• [Extrahierter Text]:
══════════

Wort zum Sonntag – 10.10.2021

Das Bibelwort zu diesem Sonntag steht im Buch des Proheten Jesaja. Der Prohet besucht König Hiskia als er krank darniederlag:

Dies ist das Lied Hiskias, des Königs von Juda, als er krank gewesen und von seiner Krankheit gesund geworden war:

Ich sprach: In der Mitte meines Lebens muss ich dahinfahren, zu des Totenreichs Pforten bin ich befohlen für den Rest meiner Jahre.

Ich sprach: Nun werde ich nicht mehr sehen den HERRN, ja, den HERRN im Lande der Lebendigen, nicht mehr schauen die Menschen, mit denen, die auf der Welt sind. Meine Hütte ist abgebrochen und über mir weggenommen wie eines Hirten Zelt. Zu Ende gewebt hab ich mein Leben wie ein Weber; er schneidet mich ab vom Faden. Tag und Nacht gibst du mich preis; bis zum Morgen schreie ich um Hilfe; aber er zerbricht mir alle meine Knochen wie ein Löwe; Tag und Nacht gibst du mich preis.

Ich zwitschere wie eine Schwalbe und gurre wie eine Taube. Meine Augen sehen verlangend nach oben: Herr, ich leide Not, tritt für mich ein!

Was soll ich reden und was ihm sagen? Er hat's getan! Entflohen ist all mein Schlaf bei solcher Betrübnis meiner Seele. Herr, davon lebt man, und allein darin liegt meines Lebens Kraft: Das lässt mich genesen und am Leben bleiben. Siehe, um Trost war mir sehr bange. Du aber hast dich meiner Seele herzlich angenommen, dass sie nicht verdürbe; denn du wirfst alle meine Sünden hinter dich zurück. Denn die Toten loben dich nicht, und der Tod rühmt dich nicht, und die in die Grube fahren, warten nicht auf deine Treue; sondern allein, die da leben, loben dich so wie ich heute.

Der Vater macht den Kindern deine Treue kund. Der HERR hat mir geholfen, darum wollen wir singen und spielen, solange wir leben, im Hause des HERRN! (Jesaja 38, 9-20)

Sein Name war Alex, Alex W. aus Idar-Oberstein. Seine Mutter beschreibt ihn als lebenslustig, charismatisch, chaotisch, verrückt und ungeheuer liebevoll. Familie und Freunde haben in der vergangenen Woche in einer bewegenden Trauerfeier von ihm Abschied genommen. Alex hatte das Leben noch vor sich. Er war Student. Als Kassierer an der der Tankstelle verdiente er das Geld fürs Studium. Pflichtgemäß machte er seinen Mörder auf die Maskenpflicht aufmerksam. Was geschehen ist, das wissen wir aus den Medien. Der Mörder kam mit einer Waffe zurück.

══════════

• [Bereitgestelltes Material]:
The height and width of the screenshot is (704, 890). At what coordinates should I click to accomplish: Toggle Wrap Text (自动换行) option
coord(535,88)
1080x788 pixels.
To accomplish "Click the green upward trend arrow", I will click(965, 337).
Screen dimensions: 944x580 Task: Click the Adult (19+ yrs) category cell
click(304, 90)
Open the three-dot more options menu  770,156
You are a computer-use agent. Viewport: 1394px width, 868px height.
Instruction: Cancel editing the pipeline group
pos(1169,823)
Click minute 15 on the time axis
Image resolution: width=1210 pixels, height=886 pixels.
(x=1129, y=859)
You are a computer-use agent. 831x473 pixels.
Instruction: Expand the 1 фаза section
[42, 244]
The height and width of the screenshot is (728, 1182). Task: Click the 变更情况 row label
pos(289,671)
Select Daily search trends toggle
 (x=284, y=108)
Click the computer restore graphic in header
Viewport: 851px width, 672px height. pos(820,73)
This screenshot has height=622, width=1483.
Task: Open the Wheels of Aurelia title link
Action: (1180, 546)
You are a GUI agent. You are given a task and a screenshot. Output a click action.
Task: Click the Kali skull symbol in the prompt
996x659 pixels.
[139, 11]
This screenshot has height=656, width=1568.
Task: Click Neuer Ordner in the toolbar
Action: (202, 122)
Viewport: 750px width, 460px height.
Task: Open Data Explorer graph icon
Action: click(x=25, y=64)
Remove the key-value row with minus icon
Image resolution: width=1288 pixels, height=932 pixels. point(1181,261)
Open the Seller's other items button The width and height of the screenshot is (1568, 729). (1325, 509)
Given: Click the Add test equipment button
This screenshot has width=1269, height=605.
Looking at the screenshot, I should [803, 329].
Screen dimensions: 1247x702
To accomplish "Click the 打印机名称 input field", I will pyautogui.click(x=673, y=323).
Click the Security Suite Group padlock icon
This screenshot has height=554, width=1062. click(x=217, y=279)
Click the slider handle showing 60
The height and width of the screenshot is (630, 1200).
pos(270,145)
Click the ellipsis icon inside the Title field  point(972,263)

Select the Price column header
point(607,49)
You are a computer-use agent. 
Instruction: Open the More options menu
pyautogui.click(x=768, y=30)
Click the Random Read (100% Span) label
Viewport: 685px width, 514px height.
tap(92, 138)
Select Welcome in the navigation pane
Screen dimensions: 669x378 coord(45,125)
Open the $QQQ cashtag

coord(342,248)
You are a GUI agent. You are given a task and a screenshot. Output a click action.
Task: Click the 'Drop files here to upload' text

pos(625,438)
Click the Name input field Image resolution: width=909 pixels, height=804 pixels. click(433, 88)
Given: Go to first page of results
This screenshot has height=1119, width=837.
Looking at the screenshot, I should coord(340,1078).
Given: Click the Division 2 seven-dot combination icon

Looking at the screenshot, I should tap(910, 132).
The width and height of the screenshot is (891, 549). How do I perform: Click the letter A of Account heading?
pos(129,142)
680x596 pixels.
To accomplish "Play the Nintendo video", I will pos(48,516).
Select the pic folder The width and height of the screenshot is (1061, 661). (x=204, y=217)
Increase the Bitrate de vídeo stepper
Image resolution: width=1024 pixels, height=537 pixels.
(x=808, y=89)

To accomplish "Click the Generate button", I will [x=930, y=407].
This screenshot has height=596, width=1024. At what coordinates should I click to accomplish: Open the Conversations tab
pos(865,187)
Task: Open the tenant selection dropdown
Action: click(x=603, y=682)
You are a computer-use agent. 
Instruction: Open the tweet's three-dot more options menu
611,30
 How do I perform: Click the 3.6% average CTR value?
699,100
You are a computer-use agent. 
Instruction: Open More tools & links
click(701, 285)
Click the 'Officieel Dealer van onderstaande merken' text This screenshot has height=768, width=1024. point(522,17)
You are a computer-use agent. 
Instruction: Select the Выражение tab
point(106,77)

══════════

• [Aufgabe]:
Setzen Sie das Wort zum Sonntag nach seinem letzten Satz fort.

• [Antwortfeld]:
Alex war gesund. Krank war und ist sein Mörder, angefressen von krausen Gedanken über Corona und dem Hass auf die, die die Gefahr einer Covid 19 Erkrankung ernst nehmen. Aber die Mutter rief in ihrer Trauerrede dazu auf, nicht dem Hass Raum zu geben, sondern der Liebe. Das ist ein wichtiges und wertvolles Wort, denn der Hass macht Menschen krank. Mit der Kraft der Liebe heilen auch alte Wunden.

In einem alten Kirchenlied heißt es: Wer weiß, wie nahe mir mein Ende! Hin geht die Zeit, her kommt der Tod. Ach, wie geschwinde und behende kann kommen meine Todesnot! Und dieses Lied bringt zum Ausdruck, was Menschen zu allen Zeiten erfahren haben: Es gibt in diesem Leben keine Sicherheit. Jedes Leben hängt an einem seidenen Faden und ist zu jeder Stunde vom Tode bedroht. Und es gibt da auch keinen Unterschied zwischen Jung und Alt, Mann und Frau, Tankwart oder König.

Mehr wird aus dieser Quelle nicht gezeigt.